▸ **IL TUO OBIETTIVO**:
Trascrivi fedelmente la parte del testo sui Cocteau Twins riportato qui sotto, partendo da "Per esporre il" e arrivando fino a "l’annichilimento dei sensi.".

▸ **TESTO**:

Il tempo ha forse reso e ricompensato ciò che i Cocteau Twins hanno dato alla musica rock.

Non a caso, le recenti benedizioni di Pitchfork e Rolling Stone hanno rilanciato presso le nuove generazioni il loro best-seller “Heaven or Las Vegas” (1990); ma questa, per chi scrive, resta un’opera nettamente inferiore rispetto alle idee disseminate dall’accoppiata costituita da “Head Over Heels” (1983) e “Treasure” (1984), fra i lasciti più significativi di tutti gli anni ’80, un autentico big bang per la musica alternativa.

Per esporre il manifesto artistico nella sala d’onore da lasciare ai posteri, è sufficiente la prima dozzina di minuti. La marziale “When Mama Was Moth” ne è l’opener d’effetto; il precipizio emotivo di “Five Ten Fiftyfold”, con fiati free-jazz inerpicati sulla parete di un basso rombante, lo zenit onirico. E “Sugar Hiccup” è la pietra angolare del nascente dream-pop. Non c’è angoscia: c’è qualcosa che gli somiglia molto ma che attrae come un ventre materno. L’intuizione imperitura dei Cocteau Twins sta tutta in questa catartica, eppure solenne ambiguità che cattura l’inconscio e lo lascia in perenne altalena fra il sogno e l’incubo, il desiderio e l’annichilimento dei sensi.

▸ **DATI FORNITI**:
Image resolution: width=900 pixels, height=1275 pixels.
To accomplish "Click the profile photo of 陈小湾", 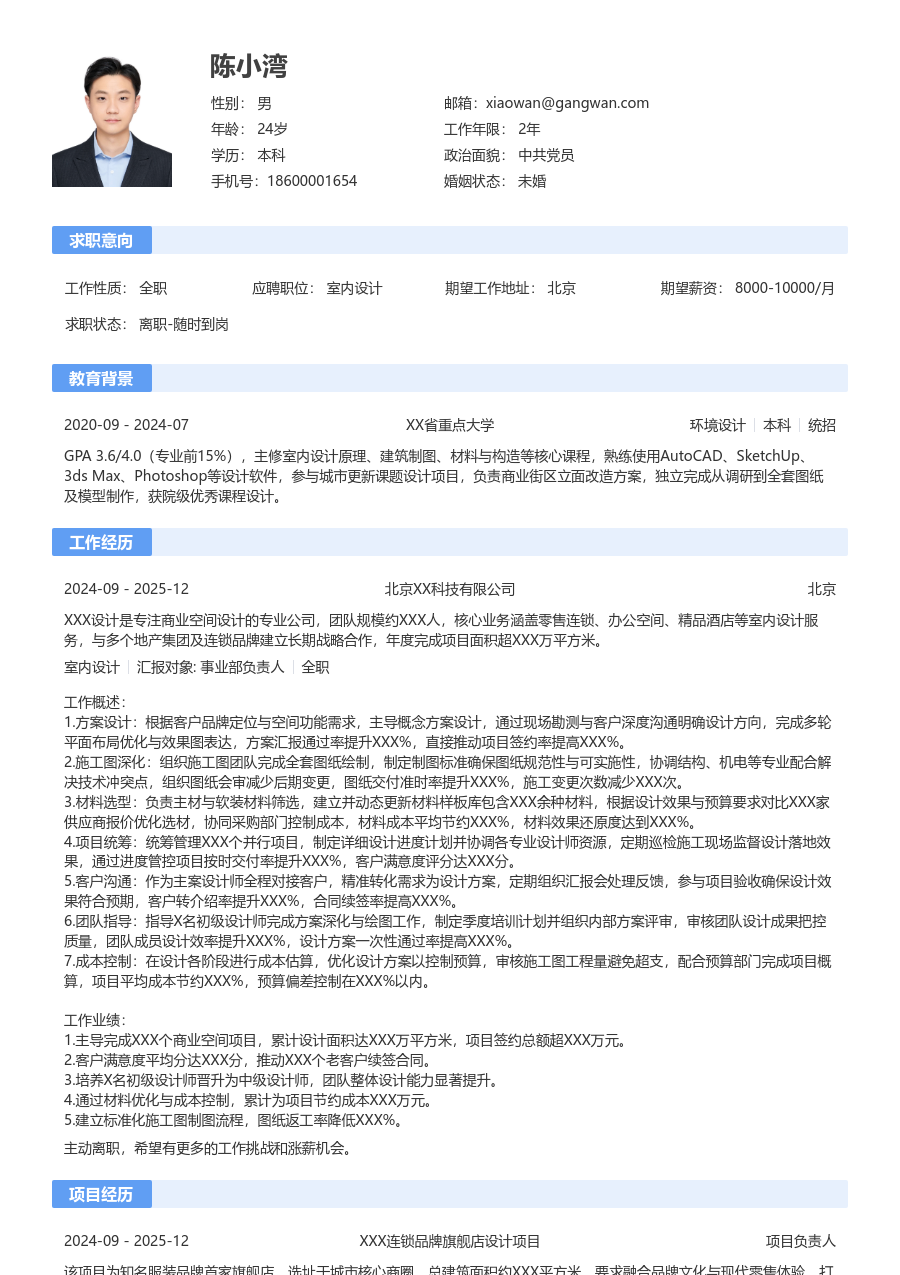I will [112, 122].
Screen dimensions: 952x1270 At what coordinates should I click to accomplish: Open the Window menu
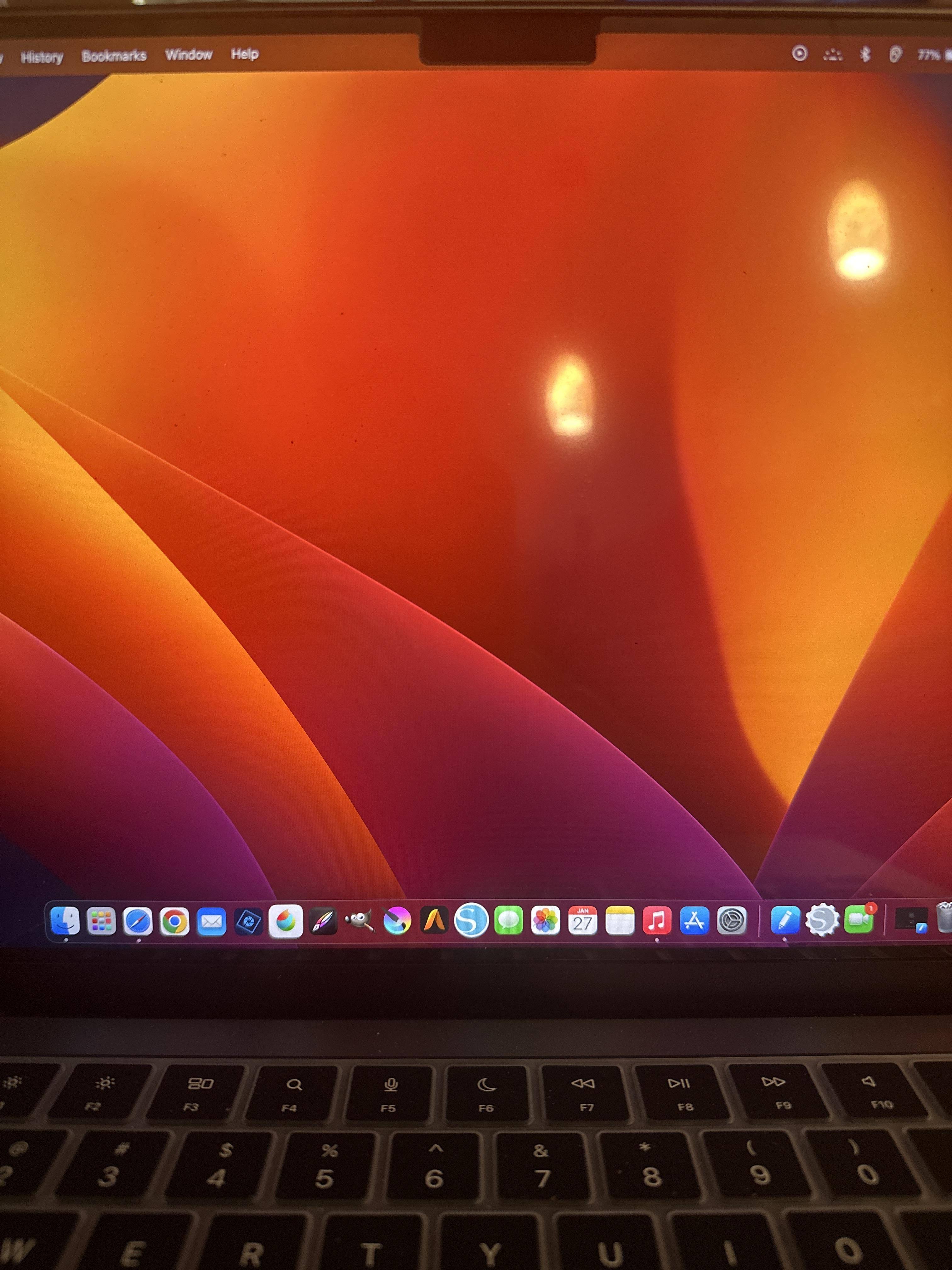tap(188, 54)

▸ **RISPOSTA AL COMPITO**:
Per esporre il manifesto artistico nella sala d’onore da lasciare ai posteri, è sufficiente la prima dozzina di minuti. La marziale “When Mama Was Moth” ne è l’opener d’effetto; il precipizio emotivo di “Five Ten Fiftyfold”, con fiati free-jazz inerpicati sulla parete di un basso rombante, lo zenit onirico. E “Sugar Hiccup” è la pietra angolare del nascente dream-pop. Non c’è angoscia: c’è qualcosa che gli somiglia molto ma che attrae come un ventre materno. L’intuizione imperitura dei Cocteau Twins sta tutta in questa catartica, eppure solenne ambiguità che cattura l’inconscio e lo lascia in perenne altalena fra il sogno e l’incubo, il desiderio e l’annichilimento dei sensi.